■ **STATED TASK 1**
Copy the rows word for word, starting at the first row and ending with the line that contains "I will pos(406,597).", including both of those lines.

■ **SUPPLIED PASSAGE**

------------------------

Protesters hold Israeli flags and signs Saturday evening in Tel Aviv. (Eyal Warshavsky via Getty Images)

Protesters hold Israeli flags and signs Saturday evening in Tel Aviv. (Eyal Warshavsky via Getty Images)

I received an email from a friend in which he said that he viewed with shame the failure of our leadership to speak out against the current policies of the Government of Israel and its determination to destroy the democratic Jewish State.

I was able to respond to him that our leadership and the Jewish leadership globally, as well as in Israel, was starting to speak out very loudly and express its deep concern about the crisis in Israel which is causing so much pain in the Jewish community worldwide.

Last week I quoted the U.S. ARZA leader, Rabbi Josh Weinberg, which you may recall. He said that “Being here in Israel I felt the impending doom of the judicial revolution as if the legislative process has been shot out like a cannonball and is pummelling its way through the Knesset”.

This week the Zionist Federation of Australia and the ECAJ published a statement expressing serious concern at the Israeli Government’s proposals to make fundamental changes without public support and which risk damaging Israel’s relationship with the Diaspora Jewry.

Some thought the statement not strong enough and the criticisms not sharp enough. The worry is that it doesn’t let the government know how worried we are about its “legalised corruption”. Others were relieved that at last Jewish leaders in Australia are standing up and speaking out.

------------------------

[Extracted data entries]

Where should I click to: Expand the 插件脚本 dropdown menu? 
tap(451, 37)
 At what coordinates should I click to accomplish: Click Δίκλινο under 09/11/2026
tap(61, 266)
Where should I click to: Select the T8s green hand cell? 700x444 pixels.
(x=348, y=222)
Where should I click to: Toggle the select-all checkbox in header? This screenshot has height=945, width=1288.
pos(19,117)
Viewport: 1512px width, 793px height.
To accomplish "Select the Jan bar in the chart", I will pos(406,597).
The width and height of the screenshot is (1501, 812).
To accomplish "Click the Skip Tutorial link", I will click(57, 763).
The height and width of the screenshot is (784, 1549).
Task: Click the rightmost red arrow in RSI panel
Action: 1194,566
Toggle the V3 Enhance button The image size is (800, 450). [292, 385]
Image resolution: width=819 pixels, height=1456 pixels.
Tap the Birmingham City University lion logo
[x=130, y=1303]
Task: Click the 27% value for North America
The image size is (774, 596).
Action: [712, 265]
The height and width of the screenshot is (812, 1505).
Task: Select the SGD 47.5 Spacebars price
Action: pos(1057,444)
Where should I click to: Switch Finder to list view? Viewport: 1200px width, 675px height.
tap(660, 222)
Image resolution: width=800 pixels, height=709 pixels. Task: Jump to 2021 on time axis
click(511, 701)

------------------------

■ **STATED TASK 2**
Summarize the passage on Jewish leaders and Israel's government in two sentences.

■ **PROBLEM SOLUTION 1**
Where should I click to: Expand the 插件脚本 dropdown menu? 
tap(451, 37)
 At what coordinates should I click to accomplish: Click Δίκλινο under 09/11/2026
tap(61, 266)
Where should I click to: Select the T8s green hand cell? 700x444 pixels.
(x=348, y=222)
Where should I click to: Toggle the select-all checkbox in header? This screenshot has height=945, width=1288.
pos(19,117)
Viewport: 1512px width, 793px height.
To accomplish "Select the Jan bar in the chart", I will pos(406,597).

■ **PROBLEM SOLUTION 2**
A friend emailed the writer to express shame that leaders had failed to speak out against the Israeli government's policies, and the writer replied that both their own leadership and Jewish leadership worldwide were starting to voice deep concern about the crisis. This week the Zionist Federation of Australia and the ECAJ issued a statement of serious concern about the government's proposals, which some considered not strong enough while others were relieved that Jewish leaders in Australia were finally speaking out.